Чем же так подкупила европейскую общественность странная философия, взявшаяся перелицовывать прежние представления о мироустройстве? Именно тем, что к началу XIX века такая перелицовка стала настоятельной необходимостью, и то, что сделали упомянутые выше мыслители, было добровольным выполнением социального заказа. А тот, кто добросовестно поработал, достоин прославления.
Заказ этот созрел давно. И хотя он действительно был обусловлен реалиями социального развития, его первопричиной было нечто совсем другое – воля европейского человека, или, что то же самое, данная ему сотворившим его Богом свобода (о том, что «воля» и «свобода» синонимы, напоминают нам такие фразы, как, например, «В 1861 году русским крестьянам дана была воля»).
Учёнейшие люди, которым публика привыкла безоговорочно доверять (против науки не попрёшь!), – историки, социологи, политологи, футурологи и тому подобное, разработали весьма сложную методику диагностики общественных явлений и ввели в свой научный обиход множество специальных понятий, помогающих им лучше разобраться в том, что происходило в прошлом, происходит сегодня или произойдёт завтра с беспокойным человечеством. И они не даром едят свой хлеб: во многих вопросах их выводы и рекомендации оказываются очень правильными и полезными. Но понять природу самых важных, судьбоносных, определяющих ход всей мировой истории процессов эти высокоумные интеллектуалы чаще всего как раз не способны, ибо суть таких процессов проста до примитивности, а если учёный сделает простой вывод, люди скажут: а зачем же он учился?
То, что начало происходить в Европе около XV века и изменило всю дальнейшую судьбу не только её жителей, но и всех людей на свете, было простым до банальности. В очередной раз повторился бесхитростный сюжет Адама и Евы, захотевших стать как боги (Бытие 3, 5). Эта фабула у потомков Адама будет повторяться неоднократно, ибо наклонность к тому, чтобы поддаваться соблазну сменить свой статус богоподобия на статус божественности, стала, видимо, у нас наследственной. Печальный урок изгнанных из рая прародителей ничему нас не учит.

- УСЛОВИЕ ЗАДАНИЯ:
Допишите продолжение текста о европейской философии и воле человека, начав сразу после его последнего предложения.

Записи, взятые из подборки:
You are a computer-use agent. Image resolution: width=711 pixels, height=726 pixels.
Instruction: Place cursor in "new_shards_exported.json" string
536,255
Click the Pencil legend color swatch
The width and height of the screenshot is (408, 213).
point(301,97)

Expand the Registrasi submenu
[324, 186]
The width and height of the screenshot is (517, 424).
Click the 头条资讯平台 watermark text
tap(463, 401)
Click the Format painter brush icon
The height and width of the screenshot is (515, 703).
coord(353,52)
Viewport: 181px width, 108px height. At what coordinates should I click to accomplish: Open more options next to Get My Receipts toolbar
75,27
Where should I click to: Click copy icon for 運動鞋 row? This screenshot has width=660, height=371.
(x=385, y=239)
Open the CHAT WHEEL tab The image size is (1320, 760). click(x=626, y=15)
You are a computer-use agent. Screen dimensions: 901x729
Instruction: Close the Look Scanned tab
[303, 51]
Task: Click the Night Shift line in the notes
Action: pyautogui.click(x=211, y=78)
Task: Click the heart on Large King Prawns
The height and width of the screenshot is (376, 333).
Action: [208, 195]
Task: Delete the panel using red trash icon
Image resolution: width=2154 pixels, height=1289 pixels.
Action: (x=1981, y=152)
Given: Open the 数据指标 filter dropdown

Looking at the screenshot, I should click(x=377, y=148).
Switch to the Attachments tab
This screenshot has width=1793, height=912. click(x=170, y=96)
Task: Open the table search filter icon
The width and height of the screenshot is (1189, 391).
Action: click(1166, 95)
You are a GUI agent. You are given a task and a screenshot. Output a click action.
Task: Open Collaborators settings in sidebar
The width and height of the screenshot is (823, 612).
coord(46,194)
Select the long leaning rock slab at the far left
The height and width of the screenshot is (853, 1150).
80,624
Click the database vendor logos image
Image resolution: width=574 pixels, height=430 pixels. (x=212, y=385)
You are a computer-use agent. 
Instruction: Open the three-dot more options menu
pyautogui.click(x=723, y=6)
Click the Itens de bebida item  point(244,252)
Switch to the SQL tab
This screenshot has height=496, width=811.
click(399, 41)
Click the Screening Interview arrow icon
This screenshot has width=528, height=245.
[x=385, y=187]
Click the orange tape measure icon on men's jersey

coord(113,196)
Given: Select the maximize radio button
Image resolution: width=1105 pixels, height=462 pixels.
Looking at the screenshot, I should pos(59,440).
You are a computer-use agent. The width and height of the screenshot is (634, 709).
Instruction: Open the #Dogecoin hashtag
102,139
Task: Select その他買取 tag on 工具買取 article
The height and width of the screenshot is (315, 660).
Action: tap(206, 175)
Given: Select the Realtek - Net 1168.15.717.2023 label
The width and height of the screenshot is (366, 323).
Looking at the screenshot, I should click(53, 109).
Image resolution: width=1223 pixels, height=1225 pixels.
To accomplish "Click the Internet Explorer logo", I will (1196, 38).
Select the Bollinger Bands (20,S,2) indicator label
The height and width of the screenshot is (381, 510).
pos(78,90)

- ОТВЕТ К ЗАДАНИЮ:
Не так уж много времени прошло после первородного греха, и вот уже гордые вавилоняне возводят свою громадную башню, чтобы забраться на самый её верх и, стуча в медные тазы и размахивая швабрами, прогнать с неба богов и возвести в их ранг себя самих. Наказание в виде смешения языков не заставило себя ждать, но, когда память о нём потускнела в череде поколений, древнее искушение снова начало испытывать людское благоразумие.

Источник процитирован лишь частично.